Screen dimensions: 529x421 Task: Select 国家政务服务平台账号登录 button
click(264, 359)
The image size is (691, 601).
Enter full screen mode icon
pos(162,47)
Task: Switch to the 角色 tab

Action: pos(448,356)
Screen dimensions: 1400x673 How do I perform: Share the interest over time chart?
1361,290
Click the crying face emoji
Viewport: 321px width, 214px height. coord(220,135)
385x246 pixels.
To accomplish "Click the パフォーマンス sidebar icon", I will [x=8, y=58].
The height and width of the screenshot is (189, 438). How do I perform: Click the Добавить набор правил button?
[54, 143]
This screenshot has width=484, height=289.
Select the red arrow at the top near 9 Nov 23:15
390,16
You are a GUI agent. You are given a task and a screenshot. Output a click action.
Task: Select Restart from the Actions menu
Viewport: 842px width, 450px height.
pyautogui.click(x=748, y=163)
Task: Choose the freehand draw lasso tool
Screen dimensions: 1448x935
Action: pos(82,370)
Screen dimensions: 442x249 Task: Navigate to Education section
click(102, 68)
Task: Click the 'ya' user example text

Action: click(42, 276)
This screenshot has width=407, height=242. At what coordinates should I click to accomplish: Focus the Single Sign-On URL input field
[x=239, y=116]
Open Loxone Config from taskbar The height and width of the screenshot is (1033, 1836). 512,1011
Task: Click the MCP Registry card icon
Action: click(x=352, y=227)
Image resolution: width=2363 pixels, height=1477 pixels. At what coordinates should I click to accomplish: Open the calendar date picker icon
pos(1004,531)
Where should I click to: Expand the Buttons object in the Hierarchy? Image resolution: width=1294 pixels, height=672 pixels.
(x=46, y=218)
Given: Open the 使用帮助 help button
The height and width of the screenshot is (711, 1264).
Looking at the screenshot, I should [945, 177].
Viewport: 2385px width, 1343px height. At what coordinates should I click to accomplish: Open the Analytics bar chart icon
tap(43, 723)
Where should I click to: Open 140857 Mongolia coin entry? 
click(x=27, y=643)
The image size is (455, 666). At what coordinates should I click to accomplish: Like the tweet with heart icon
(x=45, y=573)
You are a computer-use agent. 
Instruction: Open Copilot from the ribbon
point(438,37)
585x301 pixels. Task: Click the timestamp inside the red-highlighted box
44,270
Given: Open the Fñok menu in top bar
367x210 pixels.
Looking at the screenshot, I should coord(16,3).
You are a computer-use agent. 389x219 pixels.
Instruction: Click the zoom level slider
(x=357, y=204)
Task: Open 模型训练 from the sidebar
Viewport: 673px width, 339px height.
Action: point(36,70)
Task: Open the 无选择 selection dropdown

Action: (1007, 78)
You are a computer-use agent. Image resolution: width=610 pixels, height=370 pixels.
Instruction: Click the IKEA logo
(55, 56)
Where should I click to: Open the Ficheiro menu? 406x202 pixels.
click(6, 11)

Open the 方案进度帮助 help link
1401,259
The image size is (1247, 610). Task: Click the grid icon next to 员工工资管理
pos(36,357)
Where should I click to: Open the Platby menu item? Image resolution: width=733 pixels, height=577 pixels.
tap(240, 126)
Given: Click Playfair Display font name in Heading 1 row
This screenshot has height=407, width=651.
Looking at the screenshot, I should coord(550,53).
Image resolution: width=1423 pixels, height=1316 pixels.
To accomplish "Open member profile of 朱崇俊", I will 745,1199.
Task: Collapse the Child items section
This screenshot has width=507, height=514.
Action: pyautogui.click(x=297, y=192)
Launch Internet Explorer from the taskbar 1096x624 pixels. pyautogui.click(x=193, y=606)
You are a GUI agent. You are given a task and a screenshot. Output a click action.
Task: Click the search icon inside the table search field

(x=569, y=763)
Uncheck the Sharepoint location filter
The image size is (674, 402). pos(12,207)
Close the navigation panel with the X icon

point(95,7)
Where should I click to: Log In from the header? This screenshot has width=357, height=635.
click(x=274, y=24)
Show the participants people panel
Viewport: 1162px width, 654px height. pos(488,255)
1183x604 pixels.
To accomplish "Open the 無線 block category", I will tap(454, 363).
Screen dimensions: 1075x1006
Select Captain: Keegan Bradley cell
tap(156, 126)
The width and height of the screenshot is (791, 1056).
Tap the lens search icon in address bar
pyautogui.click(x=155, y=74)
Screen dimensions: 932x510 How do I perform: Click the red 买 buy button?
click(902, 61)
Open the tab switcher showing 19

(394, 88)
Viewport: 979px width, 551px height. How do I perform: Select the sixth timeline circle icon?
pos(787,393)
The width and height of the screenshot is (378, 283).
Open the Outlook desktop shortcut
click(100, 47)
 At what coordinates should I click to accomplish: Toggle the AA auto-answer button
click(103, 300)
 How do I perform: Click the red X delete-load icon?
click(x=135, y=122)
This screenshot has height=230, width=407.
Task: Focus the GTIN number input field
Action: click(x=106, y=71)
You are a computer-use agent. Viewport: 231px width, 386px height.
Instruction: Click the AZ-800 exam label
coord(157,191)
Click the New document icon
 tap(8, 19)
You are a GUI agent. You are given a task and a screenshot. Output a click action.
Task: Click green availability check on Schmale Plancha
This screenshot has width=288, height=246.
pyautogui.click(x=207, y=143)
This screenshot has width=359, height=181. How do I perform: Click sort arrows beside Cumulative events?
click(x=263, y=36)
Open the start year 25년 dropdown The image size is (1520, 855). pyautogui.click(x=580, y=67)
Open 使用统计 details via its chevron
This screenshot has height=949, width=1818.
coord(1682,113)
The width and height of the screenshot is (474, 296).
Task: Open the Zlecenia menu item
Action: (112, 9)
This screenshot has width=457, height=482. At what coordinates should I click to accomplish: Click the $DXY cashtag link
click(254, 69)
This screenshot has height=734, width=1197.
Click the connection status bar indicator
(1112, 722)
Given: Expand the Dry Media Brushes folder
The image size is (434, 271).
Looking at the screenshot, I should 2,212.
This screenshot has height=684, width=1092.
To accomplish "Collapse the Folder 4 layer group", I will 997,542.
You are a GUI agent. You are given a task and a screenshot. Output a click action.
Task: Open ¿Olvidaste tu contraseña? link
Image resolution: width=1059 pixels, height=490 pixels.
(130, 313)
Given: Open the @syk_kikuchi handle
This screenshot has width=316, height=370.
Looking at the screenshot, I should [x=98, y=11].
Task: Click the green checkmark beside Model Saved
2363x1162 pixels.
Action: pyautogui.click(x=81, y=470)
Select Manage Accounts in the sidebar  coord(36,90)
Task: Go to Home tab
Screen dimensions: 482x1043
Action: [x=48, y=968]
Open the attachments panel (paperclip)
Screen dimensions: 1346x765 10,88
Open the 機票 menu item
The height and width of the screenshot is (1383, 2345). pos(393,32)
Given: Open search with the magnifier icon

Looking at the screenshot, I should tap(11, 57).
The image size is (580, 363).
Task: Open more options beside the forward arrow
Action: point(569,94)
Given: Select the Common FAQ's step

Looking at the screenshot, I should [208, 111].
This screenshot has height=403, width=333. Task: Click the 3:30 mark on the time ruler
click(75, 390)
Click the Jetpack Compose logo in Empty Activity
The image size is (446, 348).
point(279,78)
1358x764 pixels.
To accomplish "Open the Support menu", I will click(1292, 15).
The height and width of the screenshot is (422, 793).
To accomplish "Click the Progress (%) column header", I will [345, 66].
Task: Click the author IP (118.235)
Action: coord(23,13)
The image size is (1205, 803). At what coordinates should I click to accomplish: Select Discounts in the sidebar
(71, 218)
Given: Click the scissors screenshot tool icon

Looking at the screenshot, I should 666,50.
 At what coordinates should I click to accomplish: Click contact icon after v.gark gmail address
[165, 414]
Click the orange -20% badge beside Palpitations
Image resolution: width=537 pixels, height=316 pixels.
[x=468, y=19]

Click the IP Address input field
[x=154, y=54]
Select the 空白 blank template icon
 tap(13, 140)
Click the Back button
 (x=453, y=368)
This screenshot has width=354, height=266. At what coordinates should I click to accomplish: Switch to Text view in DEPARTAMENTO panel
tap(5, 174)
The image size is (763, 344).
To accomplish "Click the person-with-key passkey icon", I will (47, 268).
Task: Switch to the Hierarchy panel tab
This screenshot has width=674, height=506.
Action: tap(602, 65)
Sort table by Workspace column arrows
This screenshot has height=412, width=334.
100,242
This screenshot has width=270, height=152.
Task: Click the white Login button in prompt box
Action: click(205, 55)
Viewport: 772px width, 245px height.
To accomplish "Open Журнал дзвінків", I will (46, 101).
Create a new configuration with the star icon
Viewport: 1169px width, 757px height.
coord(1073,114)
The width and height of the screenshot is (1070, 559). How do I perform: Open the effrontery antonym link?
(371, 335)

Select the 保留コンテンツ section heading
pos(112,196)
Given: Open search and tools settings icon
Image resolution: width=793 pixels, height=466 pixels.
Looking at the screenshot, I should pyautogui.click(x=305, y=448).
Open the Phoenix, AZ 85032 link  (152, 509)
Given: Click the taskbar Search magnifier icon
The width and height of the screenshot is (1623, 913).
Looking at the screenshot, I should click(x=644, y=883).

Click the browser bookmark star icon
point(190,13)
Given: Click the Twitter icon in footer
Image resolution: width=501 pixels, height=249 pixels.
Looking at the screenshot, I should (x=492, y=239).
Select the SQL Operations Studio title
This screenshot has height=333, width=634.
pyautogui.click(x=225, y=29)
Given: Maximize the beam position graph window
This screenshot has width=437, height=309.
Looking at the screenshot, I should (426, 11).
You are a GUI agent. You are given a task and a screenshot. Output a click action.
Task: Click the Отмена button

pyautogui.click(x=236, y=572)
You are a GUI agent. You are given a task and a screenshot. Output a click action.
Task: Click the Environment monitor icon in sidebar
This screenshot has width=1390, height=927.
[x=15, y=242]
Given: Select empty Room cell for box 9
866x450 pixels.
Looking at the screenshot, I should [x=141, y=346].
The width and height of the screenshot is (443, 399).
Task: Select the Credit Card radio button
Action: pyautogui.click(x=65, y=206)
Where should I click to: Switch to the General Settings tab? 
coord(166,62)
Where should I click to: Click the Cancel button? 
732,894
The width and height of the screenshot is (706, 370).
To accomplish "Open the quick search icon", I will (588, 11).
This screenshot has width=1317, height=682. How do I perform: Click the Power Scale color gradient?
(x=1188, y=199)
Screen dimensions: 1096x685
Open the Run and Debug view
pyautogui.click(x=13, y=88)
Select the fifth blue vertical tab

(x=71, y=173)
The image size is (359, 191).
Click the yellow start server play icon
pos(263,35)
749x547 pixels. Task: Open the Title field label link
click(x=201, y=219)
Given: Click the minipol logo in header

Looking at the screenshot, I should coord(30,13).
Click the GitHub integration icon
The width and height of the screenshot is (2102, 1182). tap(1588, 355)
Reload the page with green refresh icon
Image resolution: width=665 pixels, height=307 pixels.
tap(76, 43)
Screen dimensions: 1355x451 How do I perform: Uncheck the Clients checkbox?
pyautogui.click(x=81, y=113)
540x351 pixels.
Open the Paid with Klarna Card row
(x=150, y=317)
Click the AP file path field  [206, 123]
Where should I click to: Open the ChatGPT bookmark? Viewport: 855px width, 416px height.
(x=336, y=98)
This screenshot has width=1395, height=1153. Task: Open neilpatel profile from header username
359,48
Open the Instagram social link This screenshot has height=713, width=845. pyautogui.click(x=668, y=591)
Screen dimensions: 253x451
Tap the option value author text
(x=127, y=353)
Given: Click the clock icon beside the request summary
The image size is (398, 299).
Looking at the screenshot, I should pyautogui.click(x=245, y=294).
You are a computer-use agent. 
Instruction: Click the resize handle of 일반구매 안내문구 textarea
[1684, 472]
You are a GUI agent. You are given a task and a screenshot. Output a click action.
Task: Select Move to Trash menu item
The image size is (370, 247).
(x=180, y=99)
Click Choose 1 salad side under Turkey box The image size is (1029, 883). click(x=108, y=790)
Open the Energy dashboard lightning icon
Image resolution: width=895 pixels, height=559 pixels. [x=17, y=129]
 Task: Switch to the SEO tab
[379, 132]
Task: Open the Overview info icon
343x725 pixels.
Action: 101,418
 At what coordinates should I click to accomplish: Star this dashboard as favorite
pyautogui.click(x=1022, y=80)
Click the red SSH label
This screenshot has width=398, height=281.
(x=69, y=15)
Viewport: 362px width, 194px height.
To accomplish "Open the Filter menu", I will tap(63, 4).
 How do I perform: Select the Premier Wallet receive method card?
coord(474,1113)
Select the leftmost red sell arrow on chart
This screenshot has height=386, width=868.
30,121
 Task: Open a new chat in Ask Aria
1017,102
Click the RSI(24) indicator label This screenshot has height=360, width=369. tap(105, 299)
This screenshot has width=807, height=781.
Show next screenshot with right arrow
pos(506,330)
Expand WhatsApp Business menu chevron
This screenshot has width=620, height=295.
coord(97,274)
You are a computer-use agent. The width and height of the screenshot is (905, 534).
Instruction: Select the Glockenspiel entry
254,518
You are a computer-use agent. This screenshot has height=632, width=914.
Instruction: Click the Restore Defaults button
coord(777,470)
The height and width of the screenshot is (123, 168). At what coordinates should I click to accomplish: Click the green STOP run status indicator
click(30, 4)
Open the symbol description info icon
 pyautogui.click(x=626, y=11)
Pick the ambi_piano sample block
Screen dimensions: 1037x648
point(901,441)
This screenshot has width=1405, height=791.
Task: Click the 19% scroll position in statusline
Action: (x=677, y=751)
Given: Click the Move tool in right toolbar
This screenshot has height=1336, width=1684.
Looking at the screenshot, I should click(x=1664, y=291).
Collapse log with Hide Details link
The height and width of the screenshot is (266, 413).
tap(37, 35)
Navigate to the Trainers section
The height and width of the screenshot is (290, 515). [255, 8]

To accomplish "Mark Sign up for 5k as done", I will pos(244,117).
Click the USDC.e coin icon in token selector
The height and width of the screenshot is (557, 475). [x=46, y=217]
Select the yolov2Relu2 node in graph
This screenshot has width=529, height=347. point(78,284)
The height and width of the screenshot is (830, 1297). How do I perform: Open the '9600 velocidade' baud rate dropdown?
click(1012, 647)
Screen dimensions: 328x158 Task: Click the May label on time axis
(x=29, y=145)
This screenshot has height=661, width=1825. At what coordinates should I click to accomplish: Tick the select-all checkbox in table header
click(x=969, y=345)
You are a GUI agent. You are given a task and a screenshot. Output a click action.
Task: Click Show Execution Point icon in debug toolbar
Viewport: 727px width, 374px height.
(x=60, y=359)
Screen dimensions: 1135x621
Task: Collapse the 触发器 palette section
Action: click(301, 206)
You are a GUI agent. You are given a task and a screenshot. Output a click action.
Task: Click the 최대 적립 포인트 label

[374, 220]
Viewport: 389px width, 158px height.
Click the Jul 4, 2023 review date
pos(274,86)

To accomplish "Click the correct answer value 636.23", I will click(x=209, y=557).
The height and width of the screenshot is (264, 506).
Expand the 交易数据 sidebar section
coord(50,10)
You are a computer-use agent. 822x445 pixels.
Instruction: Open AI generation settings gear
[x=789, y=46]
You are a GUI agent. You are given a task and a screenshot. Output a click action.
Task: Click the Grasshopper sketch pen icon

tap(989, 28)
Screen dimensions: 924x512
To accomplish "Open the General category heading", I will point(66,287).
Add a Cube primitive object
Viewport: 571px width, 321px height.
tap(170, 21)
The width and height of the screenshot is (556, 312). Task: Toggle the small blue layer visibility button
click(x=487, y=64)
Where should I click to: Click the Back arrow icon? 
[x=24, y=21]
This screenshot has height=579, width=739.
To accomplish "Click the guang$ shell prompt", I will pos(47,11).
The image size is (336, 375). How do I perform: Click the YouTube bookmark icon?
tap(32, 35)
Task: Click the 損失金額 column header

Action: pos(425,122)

• • • •

[WHAT YOU ARE ASKED TO DO]: Could you turn the records, everything from the line containing "Click the USDC.e coin icon in token selector" down to the line containing "click(1012, 647)", into a Markdown table with the columns Row and Line, leaving out any blank lines?

[PROBLEM SOLUTION]:
| Row | Line |
|---|---|
| 1 | Click the USDC.e coin icon in token selector |
| 2 | The height and width of the screenshot is (557, 475). [x=46, y=217] |
| 3 | Select the yolov2Relu2 node in graph |
| 4 | This screenshot has width=529, height=347. point(78,284) |
| 5 | The height and width of the screenshot is (830, 1297). How do I perform: Open the '9600 velocidade' baud rate dropdown? |
| 6 | click(1012, 647) |